- _Exercise description_
Please copy out word for word everything from the line containing "The width and height of the screenshot is (730, 790)." down to the line containing "pyautogui.click(x=484, y=68)", including both of those lines.

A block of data
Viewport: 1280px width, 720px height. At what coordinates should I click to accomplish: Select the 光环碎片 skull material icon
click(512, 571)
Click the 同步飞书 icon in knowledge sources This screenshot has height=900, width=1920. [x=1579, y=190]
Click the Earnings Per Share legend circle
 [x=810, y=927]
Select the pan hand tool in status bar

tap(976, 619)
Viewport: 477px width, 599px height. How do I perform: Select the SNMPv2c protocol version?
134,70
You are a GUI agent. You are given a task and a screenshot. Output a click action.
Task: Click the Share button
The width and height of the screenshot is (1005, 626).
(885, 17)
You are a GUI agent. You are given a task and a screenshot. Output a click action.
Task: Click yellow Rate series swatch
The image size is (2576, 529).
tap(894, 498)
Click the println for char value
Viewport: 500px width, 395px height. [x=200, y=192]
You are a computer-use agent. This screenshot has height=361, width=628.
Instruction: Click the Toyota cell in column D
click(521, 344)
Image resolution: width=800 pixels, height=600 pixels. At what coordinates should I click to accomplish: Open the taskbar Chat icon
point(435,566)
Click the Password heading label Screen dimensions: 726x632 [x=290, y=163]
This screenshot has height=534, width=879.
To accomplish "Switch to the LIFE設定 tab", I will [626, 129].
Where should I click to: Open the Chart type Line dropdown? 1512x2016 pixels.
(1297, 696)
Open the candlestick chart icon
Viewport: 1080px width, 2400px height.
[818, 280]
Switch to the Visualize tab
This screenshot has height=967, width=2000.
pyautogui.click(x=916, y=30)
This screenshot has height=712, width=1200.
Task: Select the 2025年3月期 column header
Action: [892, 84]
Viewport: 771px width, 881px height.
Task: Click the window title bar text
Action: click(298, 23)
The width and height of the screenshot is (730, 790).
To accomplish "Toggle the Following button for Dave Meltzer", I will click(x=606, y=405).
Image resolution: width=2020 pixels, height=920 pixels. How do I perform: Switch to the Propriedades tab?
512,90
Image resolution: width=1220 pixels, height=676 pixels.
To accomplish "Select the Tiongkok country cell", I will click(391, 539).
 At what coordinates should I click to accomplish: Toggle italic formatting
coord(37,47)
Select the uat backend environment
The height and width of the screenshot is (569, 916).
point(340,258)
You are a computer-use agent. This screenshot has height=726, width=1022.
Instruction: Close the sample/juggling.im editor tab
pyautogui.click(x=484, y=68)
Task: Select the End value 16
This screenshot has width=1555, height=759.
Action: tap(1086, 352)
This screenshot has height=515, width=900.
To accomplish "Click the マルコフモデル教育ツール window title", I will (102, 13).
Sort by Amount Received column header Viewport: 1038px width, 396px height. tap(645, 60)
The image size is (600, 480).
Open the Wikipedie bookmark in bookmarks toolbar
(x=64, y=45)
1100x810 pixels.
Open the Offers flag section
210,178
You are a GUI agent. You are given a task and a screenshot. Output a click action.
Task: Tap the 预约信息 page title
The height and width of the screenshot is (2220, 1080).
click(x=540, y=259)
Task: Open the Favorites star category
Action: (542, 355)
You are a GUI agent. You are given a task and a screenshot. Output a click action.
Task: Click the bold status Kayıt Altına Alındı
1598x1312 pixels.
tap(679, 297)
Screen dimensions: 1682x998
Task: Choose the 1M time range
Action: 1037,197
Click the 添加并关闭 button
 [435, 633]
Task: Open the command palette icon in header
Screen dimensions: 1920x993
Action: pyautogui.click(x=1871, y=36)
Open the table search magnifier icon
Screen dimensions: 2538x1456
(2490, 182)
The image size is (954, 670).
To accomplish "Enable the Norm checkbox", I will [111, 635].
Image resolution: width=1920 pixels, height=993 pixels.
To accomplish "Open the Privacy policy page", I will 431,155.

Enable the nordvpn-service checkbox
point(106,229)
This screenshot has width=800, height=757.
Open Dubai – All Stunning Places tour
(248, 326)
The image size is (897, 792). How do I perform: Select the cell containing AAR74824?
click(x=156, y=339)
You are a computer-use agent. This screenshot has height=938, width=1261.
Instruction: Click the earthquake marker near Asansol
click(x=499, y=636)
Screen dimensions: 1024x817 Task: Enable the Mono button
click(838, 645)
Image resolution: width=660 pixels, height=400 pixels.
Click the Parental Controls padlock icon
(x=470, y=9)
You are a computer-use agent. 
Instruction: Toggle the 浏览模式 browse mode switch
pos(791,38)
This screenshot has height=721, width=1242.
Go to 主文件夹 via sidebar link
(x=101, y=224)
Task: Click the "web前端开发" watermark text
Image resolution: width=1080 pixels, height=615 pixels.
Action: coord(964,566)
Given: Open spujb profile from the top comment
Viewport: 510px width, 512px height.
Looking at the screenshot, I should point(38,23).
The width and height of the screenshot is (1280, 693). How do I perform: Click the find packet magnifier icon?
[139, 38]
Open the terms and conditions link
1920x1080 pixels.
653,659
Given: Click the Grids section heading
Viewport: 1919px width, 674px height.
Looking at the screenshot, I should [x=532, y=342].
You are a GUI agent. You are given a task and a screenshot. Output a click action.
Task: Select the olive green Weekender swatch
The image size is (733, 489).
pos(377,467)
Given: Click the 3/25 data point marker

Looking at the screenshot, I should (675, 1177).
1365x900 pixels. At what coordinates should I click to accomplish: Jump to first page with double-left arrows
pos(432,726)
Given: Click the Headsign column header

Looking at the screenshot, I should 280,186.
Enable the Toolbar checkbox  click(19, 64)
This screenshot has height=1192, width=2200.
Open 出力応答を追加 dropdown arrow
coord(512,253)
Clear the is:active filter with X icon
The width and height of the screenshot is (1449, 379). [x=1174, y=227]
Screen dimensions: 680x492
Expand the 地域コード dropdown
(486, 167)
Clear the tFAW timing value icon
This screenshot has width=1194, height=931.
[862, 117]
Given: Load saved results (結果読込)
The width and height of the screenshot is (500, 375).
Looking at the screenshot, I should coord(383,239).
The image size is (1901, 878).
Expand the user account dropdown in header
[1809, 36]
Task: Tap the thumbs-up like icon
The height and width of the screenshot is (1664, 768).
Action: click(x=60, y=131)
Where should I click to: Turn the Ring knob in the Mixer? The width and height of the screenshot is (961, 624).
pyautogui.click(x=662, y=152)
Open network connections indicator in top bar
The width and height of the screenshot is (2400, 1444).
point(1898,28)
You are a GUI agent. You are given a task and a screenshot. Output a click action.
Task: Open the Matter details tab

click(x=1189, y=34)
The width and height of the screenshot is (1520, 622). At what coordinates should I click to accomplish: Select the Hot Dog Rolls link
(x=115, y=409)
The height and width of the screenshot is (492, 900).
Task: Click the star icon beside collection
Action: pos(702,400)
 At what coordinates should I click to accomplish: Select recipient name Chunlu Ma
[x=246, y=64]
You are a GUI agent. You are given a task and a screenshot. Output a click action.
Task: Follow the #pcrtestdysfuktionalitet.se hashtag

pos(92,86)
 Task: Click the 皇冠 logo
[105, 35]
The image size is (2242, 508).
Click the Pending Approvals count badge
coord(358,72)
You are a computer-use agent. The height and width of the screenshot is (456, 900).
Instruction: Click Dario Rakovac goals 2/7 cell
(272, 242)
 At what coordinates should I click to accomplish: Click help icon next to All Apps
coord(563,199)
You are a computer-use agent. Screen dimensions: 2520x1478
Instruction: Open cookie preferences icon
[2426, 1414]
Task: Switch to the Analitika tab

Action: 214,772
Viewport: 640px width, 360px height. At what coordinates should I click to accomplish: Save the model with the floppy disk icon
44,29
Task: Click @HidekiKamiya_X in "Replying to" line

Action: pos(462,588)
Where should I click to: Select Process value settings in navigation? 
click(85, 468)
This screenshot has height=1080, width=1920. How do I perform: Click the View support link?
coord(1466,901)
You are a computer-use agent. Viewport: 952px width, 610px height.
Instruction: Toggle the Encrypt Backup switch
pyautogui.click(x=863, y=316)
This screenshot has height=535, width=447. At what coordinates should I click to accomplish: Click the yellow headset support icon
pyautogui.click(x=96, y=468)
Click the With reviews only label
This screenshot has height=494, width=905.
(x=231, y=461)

- _Written reply_
The width and height of the screenshot is (730, 790).
To accomplish "Toggle the Following button for Dave Meltzer", I will click(x=606, y=405).
Image resolution: width=2020 pixels, height=920 pixels. How do I perform: Switch to the Propriedades tab?
512,90
Image resolution: width=1220 pixels, height=676 pixels.
To accomplish "Select the Tiongkok country cell", I will click(391, 539).
 At what coordinates should I click to accomplish: Toggle italic formatting
coord(37,47)
Select the uat backend environment
The height and width of the screenshot is (569, 916).
point(340,258)
You are a computer-use agent. This screenshot has height=726, width=1022.
Instruction: Close the sample/juggling.im editor tab
pyautogui.click(x=484, y=68)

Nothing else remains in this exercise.